En la trastienda el club de lectura estaba en su punto
más álgido. Las risas y las bromas eran las protagonistas. Menos mal que sólo
las podía escuchar ella. A veces le costaba entender lo que Elisa le decía
porque hablaba en voz muy baja. Pero de una cosa estaba segura aquella mujer estaba
sufriendo y necesitaba su “ayuda” para cambiar su vida. Y ella tenía lo que le
hacía falta. Se levantó y se encaminó hacia el fondo de la librería perdiéndose
entre los pasillos de estanterías repletos de libros. Elisa esperó paciente su
regreso, sin moverse de la silla en la que había permanecido sentada hasta ese
momento. Al cabo de unos minutos Sara volvió con un libro entre sus manos. Se
lo dio. Elisa leyó el titulo HISTORIA DE UNA VIDA POR VIVIR. Le gustó. La dueña
le dijo que era un préstamo. Que una vez lo leyera se lo devolviera. Así de fácil.
Ella prometió hacerlo esbozando una gran sonrisa. No se acordaba de la última vez
que había sonreído, ni de haberse sentido tan bien. Elisa lo hojeó. Le pareció
extraño que las últimas páginas estuvieran en blanco. No quería parecer una desagradecida
y no le comentó nada al respecto, pensando que, tal vez, fuera un defecto de
impresión o algo así.
Lo llevó a casa. Tras hacer la comida y esperar que su
marido se presentara a la hora de comer, cosa que no hizo y ella agradeció
enormemente, ya que, tenía unas ganas inmensas de comenzar a leer el libro, se
fue al salón se sentó en su butaca preferida, una situada delante de la ventana
que daba al jardín y comenzó la lectura. Las horas pasaron volando, la luz del
día dio paso a la oscuridad de la noche.
El libro que tenía entre sus manos era su historia, su
vida hasta ese momento. Comenzaba narrando su infancia y terminaba en el
momento en que Sara se lo entregó. Aunque ya conocía la historia, no podía
dejar de leerlo, como si la protagonista fuera otra persona y no ella.
Ahora comprendía lo que significaban aquellas hojas en
blanco. Era su vida por vivir.
En la última página escrita, se topó con un poema, uno
que determinaría su vida a partir de ese momento. La continuación de la
historia dependía de la decisión que tomara en ese momento.
He aprendido a subsistir sin el mísero
oxigeno que me regalabas
Y ahora encumbro futuros de un añil
esperanzador
Sabía lo que significaba aquello. Tenía que dejar atrás
su vida, la vida que llevaba ahora. Dejar a su marido y emprender un camino
nuevo, aún sabiendo que no iba a ser nada fácil.
Pero había otra opción.
Una semana después Elisa volvió a la librería. Vio a un
grupo de mujeres frente a la puerta. Ella llevaba el libro que le había
prestado Sara apretado contra su pecho. Una de ella se le acercó y le sonrió.

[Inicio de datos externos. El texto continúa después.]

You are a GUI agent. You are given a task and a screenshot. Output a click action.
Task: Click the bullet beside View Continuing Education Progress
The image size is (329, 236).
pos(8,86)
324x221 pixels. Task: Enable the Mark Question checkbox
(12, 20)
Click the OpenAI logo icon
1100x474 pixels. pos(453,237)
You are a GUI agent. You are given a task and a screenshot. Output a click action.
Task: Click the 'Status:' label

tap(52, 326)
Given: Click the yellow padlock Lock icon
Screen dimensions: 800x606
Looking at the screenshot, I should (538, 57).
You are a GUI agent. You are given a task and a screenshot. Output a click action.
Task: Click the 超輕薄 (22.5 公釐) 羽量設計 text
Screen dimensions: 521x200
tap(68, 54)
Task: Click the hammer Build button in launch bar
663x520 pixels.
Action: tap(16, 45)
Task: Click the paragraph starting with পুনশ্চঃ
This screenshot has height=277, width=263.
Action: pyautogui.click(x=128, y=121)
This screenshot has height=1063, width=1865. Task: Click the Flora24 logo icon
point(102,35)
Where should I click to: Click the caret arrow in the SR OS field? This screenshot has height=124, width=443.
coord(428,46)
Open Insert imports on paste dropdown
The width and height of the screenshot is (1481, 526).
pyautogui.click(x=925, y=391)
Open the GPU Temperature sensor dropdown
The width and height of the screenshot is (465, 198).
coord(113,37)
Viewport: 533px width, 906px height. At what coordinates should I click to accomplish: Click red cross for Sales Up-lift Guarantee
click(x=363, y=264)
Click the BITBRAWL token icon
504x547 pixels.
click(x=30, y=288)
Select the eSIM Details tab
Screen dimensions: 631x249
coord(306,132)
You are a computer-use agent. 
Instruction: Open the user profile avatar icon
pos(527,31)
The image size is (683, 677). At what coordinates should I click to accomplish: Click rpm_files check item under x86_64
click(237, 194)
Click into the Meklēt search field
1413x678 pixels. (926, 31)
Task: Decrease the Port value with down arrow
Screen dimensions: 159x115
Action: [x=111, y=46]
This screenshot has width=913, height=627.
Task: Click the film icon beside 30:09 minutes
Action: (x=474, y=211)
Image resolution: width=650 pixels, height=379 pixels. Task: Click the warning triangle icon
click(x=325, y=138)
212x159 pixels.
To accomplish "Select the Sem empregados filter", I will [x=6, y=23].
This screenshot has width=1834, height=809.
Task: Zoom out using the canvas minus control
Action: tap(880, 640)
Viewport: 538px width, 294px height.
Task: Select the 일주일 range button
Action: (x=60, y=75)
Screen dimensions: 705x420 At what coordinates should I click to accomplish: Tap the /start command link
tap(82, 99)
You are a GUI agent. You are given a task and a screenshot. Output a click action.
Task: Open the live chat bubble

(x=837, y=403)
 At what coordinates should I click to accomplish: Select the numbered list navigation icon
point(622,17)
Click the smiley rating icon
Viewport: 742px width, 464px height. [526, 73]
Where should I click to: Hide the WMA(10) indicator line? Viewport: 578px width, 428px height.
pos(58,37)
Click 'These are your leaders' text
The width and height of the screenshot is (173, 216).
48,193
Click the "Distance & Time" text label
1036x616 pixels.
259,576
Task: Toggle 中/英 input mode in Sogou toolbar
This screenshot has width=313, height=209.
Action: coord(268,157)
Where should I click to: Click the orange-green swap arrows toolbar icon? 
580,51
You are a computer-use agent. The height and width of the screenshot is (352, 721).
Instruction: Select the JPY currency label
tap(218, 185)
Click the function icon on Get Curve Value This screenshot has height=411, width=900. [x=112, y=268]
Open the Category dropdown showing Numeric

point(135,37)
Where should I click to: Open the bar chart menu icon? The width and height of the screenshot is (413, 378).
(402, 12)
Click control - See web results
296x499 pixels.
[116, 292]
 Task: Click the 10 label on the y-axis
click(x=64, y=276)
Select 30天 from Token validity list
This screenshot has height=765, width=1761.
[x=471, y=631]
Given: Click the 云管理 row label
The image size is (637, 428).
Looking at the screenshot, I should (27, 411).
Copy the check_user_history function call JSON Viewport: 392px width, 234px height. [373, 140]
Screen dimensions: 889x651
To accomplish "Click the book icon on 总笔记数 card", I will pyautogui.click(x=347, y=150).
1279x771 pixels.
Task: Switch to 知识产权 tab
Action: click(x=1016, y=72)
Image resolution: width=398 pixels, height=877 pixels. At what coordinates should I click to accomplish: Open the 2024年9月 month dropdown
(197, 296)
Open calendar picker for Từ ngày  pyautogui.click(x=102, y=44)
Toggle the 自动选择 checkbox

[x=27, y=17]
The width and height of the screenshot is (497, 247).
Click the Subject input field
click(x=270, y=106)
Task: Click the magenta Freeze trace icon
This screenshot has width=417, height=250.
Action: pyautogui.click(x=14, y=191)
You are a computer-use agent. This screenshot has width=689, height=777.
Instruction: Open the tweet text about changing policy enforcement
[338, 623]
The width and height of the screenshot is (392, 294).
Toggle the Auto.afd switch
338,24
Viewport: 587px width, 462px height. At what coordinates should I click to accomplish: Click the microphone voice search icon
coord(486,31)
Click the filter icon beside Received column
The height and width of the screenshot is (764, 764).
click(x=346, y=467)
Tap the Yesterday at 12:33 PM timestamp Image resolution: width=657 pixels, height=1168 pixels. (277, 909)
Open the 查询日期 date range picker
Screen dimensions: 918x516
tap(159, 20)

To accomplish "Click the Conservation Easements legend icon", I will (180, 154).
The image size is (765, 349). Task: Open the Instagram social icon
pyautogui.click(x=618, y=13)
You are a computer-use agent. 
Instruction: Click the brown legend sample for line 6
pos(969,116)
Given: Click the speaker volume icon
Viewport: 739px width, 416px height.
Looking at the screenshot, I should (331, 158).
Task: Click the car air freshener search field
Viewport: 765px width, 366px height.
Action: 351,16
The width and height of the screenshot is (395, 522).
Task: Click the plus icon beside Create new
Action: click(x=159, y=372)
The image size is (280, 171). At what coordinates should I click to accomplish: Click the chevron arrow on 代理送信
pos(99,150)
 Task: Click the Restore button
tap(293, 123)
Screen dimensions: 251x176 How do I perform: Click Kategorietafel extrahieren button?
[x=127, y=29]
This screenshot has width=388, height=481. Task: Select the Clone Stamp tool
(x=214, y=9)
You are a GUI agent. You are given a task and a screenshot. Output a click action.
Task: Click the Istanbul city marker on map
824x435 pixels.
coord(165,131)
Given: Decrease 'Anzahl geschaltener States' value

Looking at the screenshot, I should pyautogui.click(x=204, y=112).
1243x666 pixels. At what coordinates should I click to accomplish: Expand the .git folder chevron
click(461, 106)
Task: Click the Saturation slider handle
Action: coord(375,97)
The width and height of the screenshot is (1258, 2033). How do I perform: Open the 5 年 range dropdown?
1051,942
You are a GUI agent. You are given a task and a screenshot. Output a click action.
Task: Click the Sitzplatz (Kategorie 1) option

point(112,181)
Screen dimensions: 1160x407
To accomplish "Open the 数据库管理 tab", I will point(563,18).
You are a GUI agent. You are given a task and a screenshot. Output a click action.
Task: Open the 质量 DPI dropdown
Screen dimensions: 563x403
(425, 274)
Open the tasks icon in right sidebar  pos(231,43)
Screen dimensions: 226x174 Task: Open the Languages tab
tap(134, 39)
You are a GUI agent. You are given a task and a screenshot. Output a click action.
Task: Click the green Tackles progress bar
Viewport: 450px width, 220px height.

-Bienvenida -le dijo- es bueno tener un miembro más en
nuestro club de lectura.
Elisa le sonrió.
Sara abrió la puerta de la tienda. Las mujeres pasaron.
Elisa, entró de última. Le entregó el libro a Sara y le dio las gracias. Sara
sabía lo que había pasado. Sabía que aquella mujer había escogido el final del
libro, su final.
Ahora era libre, libre para siempre, pero su libertad
había tenido un precio, el de su vida.
Tras matar a su esposo, se había suicidado.